Ahmed A. Metwally, Jie Yang, Christian Ascoli, Yang Dai, Patricia W. Finn, David L. Perkins

Abstract

Microbial longitudinal studies are powerful experimental designs utilized to classify diseases, determine prognosis, and analyze microbial systems dynamics. In longitudinal studies, only identifying differential features between two phenotypes does not provide sufficient information to determine whether a change in the relative abundance is short-term or continuous. Furthermore, sample collection in longitudinal studies suffers from all forms of variability such as a different number of subjects per phenotypic group, a different number of samples per subject, and samples not collected at consistent time points. These inconsistencies are common in studies that collect samples from human subjects. We present MetaLonDA, an R package that is capable of identifying significant time intervals of differentially abundant microbial features. MetaLonDA is flexible such that it can perform differential abundance tests despite inconsistencies associated with sample collection.
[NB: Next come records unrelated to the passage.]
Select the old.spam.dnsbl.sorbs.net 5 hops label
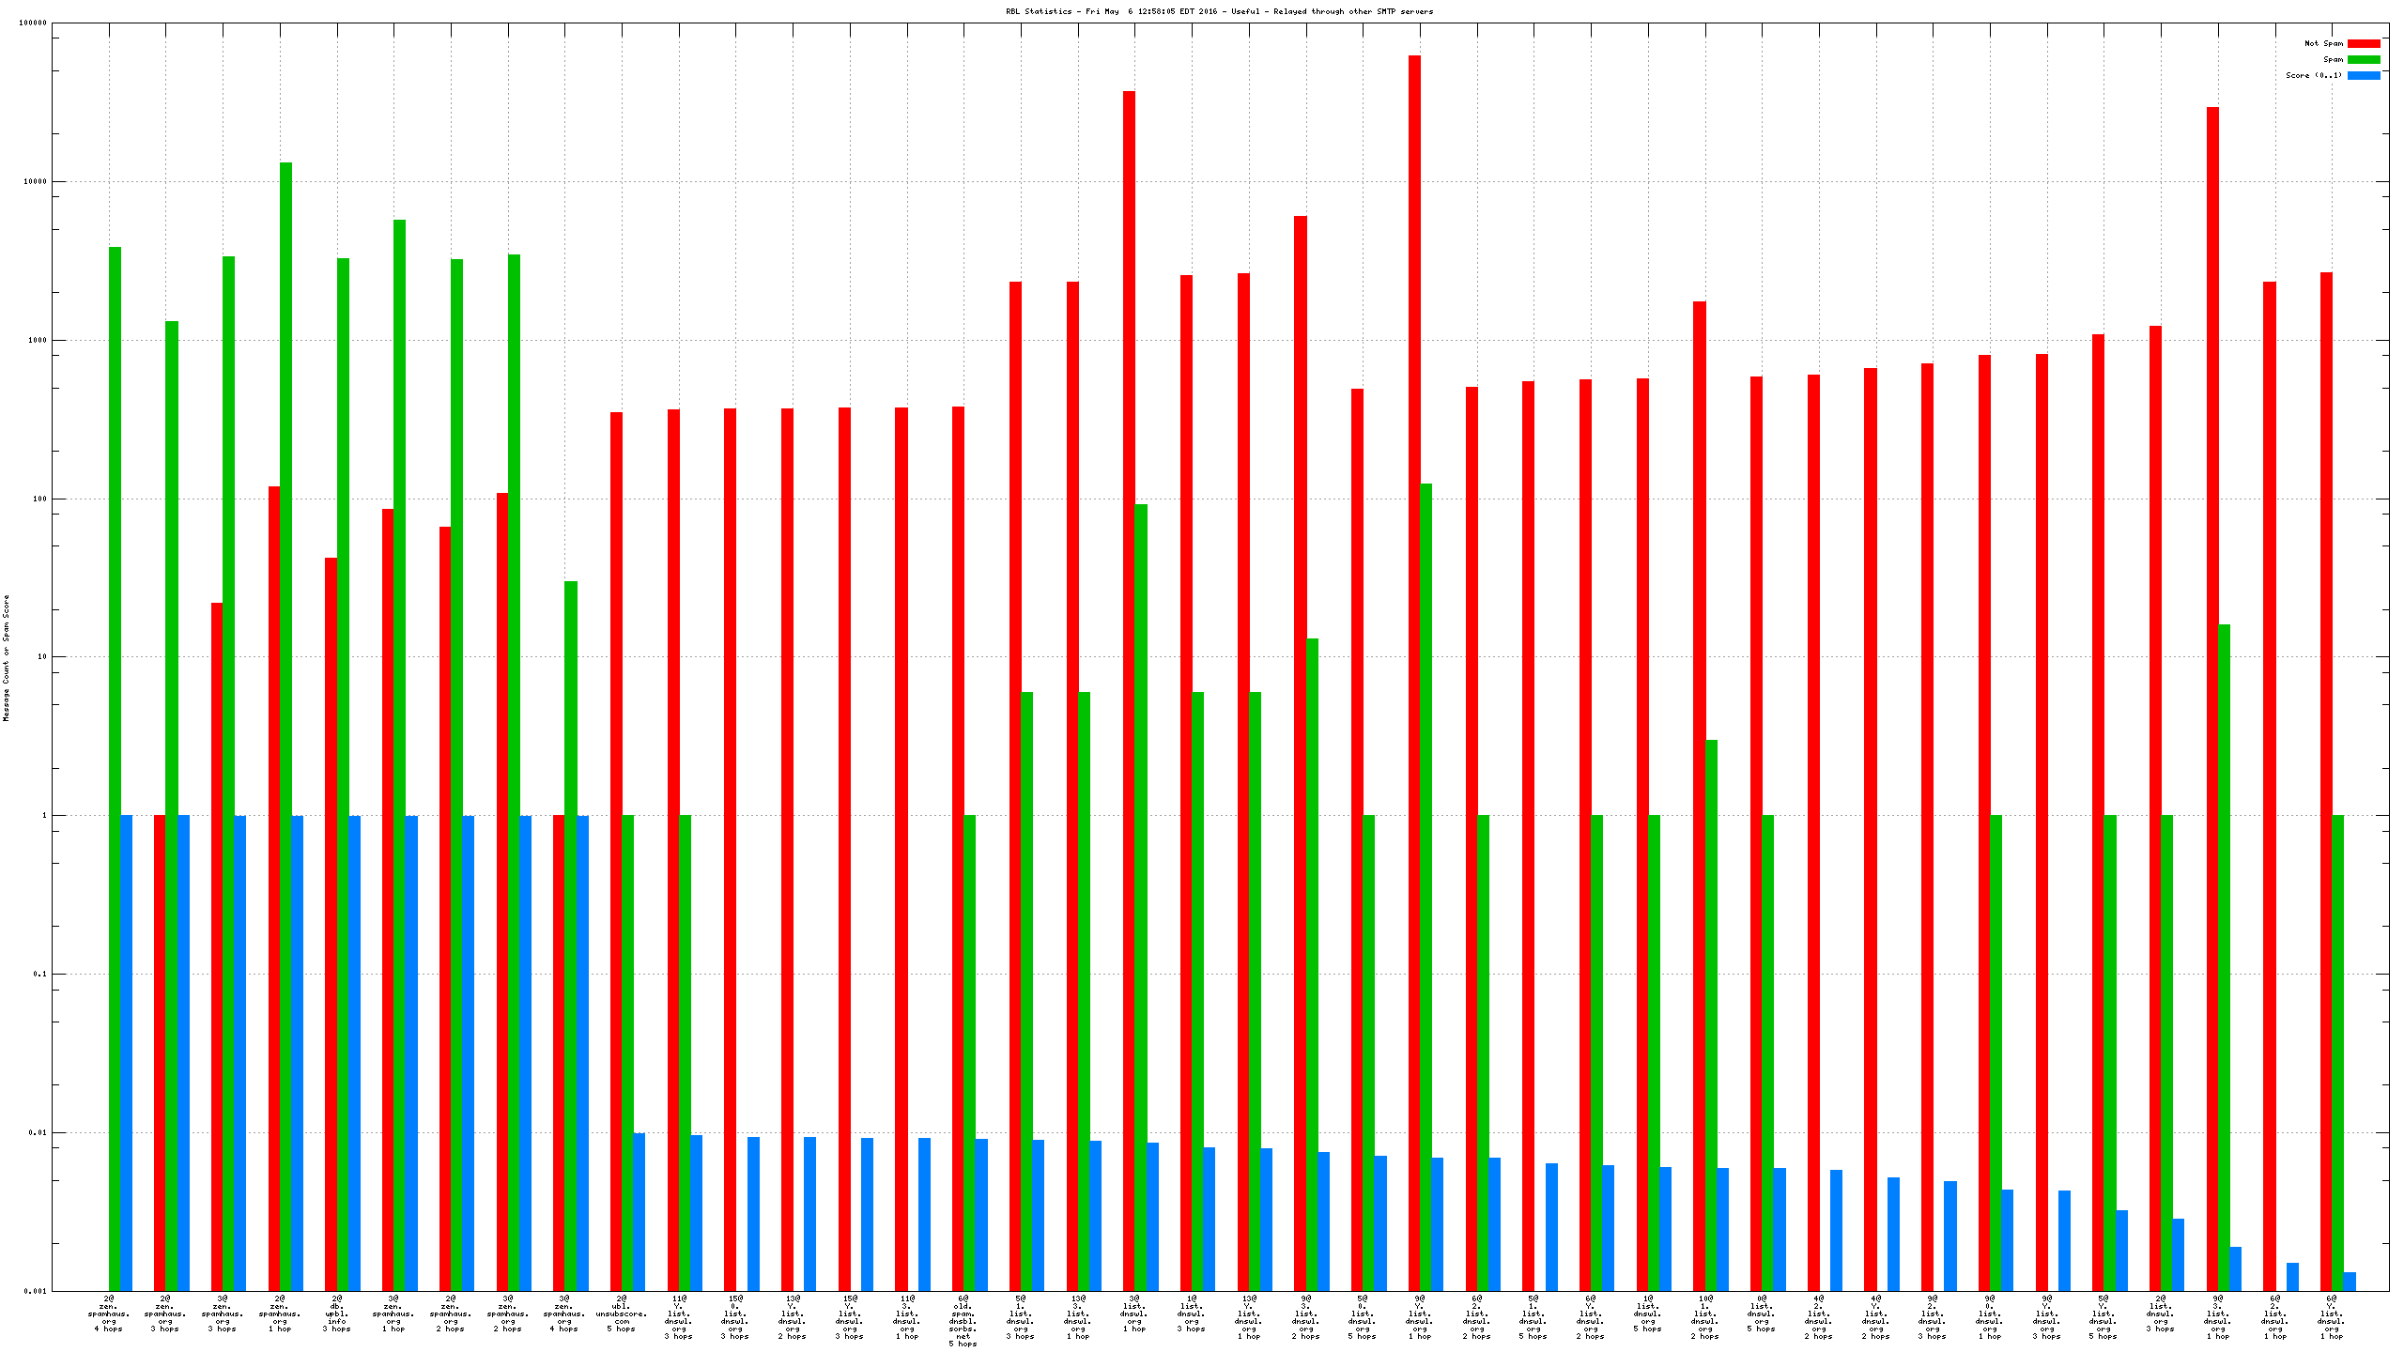 [x=963, y=1321]
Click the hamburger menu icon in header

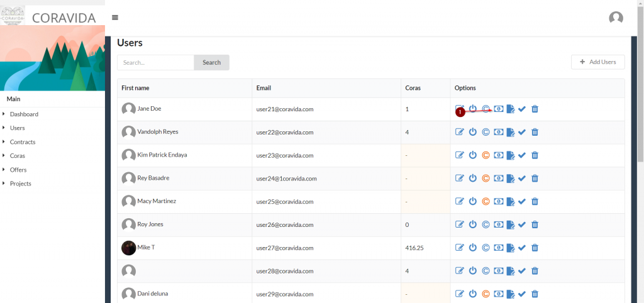point(115,18)
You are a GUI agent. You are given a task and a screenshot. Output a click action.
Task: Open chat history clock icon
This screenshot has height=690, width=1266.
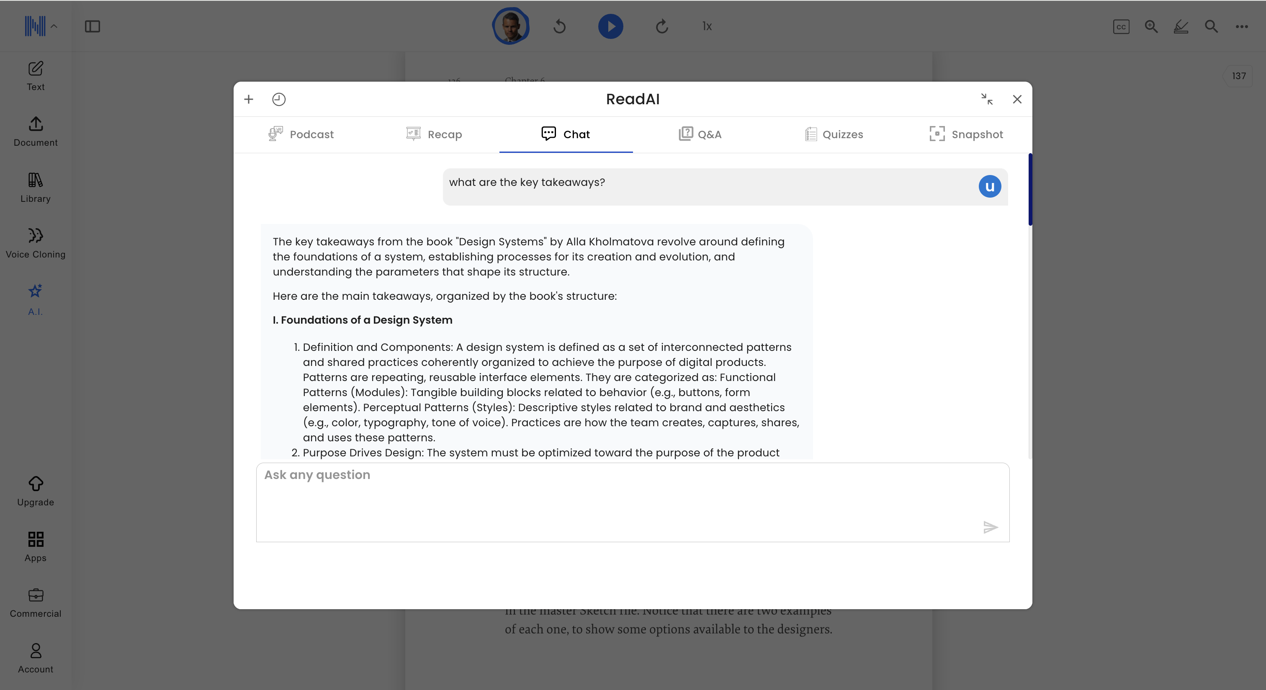click(279, 99)
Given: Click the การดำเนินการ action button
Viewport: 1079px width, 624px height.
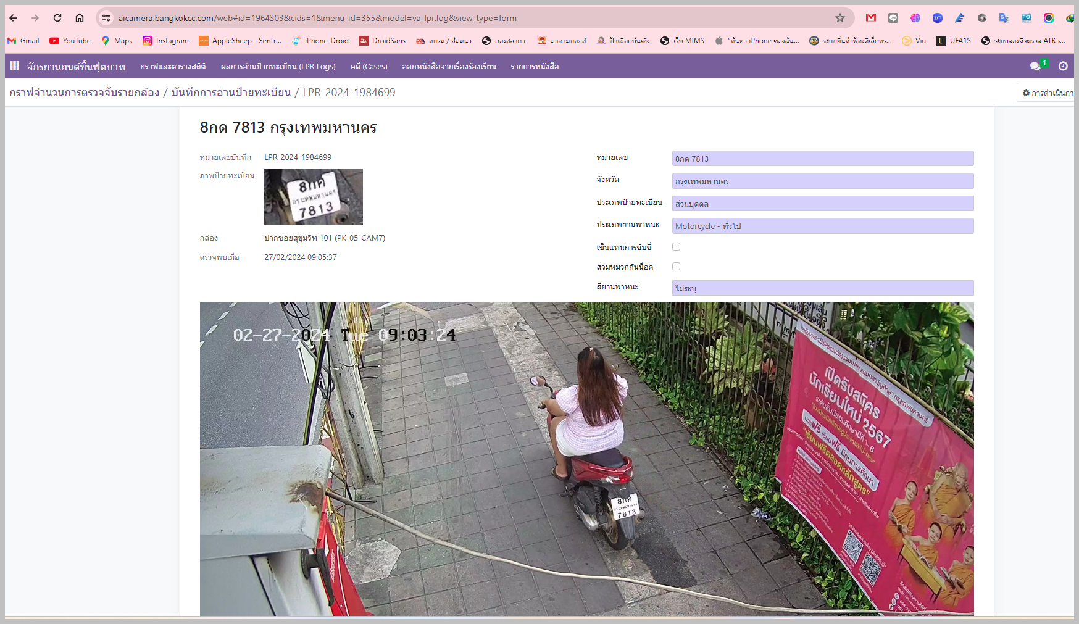Looking at the screenshot, I should 1047,93.
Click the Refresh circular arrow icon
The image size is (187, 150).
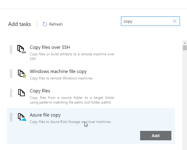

Extensive experiments on simulated datasets quantitatively demonstrate the effectiveness of MetaLonDA with significant improvement over alternative methods. We applied MetaLonDA to the DIABIMMUNE cohort ( https://pubs.broadinstitute.org/diabimmune ) substantiating significant early lifetime intervals of exposure to Bacteroides and Bifidobacterium in Finnish and Russian infants. Additionally, we established significant time intervals during which novel differentially relative abundant microbial genera may contribute to aberrant immunogenicity and development of autoimmune disease. MetaLonDA is computationally efficient and can be run on desktop machines. The identified differentially abundant features and their time intervals have the potential to distinguish microbial biomarkers that may be used for microbial reconstitution through bacteriotherapy, probiotics, or antibiotics. Moreover, MetaLonDA can be applied to any longitudinal count data such as metagenomic sequencing, 16S rRNA gene sequencing, or RNAseq. MetaLonDA is publicly available on CRAN ( https://CRAN.R-project.org/package=MetaLonDA ).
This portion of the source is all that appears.